新しい QEMU マシンタイプ (pc-i440fx-2.0 もしくはそれ以降) を設定した SLES 11 SP4 KVM ゲストの場合、ゲスト内では既定で acpiphp モジュールが読み込まれません。このモジュールはディスクやネットワークデバイスのホットプラグ (活性接続) を行うために読み込んでおかなければならないモジュールですので、必要であれば modprobe acpiphp コマンドを実行して読み込んでください。なお、 /etc/modprobe.conf.local ファイル内に install acpiphp /bin/true の行を追加すると、システムの起動時に自動読み込みを行うことができます。

重要
重要: QEMU Q35 マシンタイプを使用する KVM ゲストについて

QEMU Q35 マシンタイプを使用する KVM マシンの場合、 1 つの pcie-root コントローラと 7 つの pcie-root-port コントローラからなる PCI トポロジを構成します。 pcie-root コントローラはホットプラグ (活性接続) には対応しませんが、 pcie-root-port コントローラはそれぞれ 1 つの PCIe デバイスのホットプラグに対応します。 PCI コントローラ自身はホットプラグに対応していませんので、 7 つ以上の PCIe デバイスのホットプラグが必要となる場合、あらかじめ pcie-root-port コントローラを追加しておくようにしてください。また pcie-to-pci-bridge コントローラを追加することで、古い PCI デバイスのホットプラグを実現することもできます。 QEMU のマシンタイプ別の PCI トポロジの詳細について、詳しくは https://libvirt.org/pci-hotplug.html (英語) をお読みください。

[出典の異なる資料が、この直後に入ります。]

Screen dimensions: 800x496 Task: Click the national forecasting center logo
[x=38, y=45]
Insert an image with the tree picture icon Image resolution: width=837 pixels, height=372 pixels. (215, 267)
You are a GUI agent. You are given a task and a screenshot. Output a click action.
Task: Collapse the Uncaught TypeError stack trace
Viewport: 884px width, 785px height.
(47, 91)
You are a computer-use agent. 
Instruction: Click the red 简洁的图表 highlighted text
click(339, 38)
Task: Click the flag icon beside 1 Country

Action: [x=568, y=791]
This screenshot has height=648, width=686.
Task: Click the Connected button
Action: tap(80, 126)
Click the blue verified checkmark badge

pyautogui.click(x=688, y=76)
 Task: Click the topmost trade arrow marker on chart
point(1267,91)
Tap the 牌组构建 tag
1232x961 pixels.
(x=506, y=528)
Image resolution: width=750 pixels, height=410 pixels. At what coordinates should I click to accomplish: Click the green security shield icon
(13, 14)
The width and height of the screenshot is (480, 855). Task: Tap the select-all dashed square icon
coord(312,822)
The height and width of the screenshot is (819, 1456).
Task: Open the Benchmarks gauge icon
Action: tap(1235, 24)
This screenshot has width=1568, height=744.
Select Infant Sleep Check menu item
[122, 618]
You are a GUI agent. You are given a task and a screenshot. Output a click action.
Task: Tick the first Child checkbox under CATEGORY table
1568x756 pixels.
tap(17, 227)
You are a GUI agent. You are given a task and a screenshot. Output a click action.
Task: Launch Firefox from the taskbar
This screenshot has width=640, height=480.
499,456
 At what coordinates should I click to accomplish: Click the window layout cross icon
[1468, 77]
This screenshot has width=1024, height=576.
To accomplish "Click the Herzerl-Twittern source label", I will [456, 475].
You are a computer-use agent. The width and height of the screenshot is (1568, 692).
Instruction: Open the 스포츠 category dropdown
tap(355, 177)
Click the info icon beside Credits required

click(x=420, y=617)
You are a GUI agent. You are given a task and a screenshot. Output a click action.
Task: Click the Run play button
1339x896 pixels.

14.7.1 IBM Z 向けの PCI パススルー Edit source

IBM Z をサポートするため、 QEMU は追加の属性を設定するために PCI 表記を拡張しています。具体的には uidfid という 2 種類の属性が libvirt 仕様内の <zpci/> に追加されています。 uid はユーザ定義の識別値を、 fid の PCI 機能の識別値をそれぞれ設定します。これらの属性はいずれも任意指定で、何も指定しない場合は矛盾の無い値を自動的に生成します。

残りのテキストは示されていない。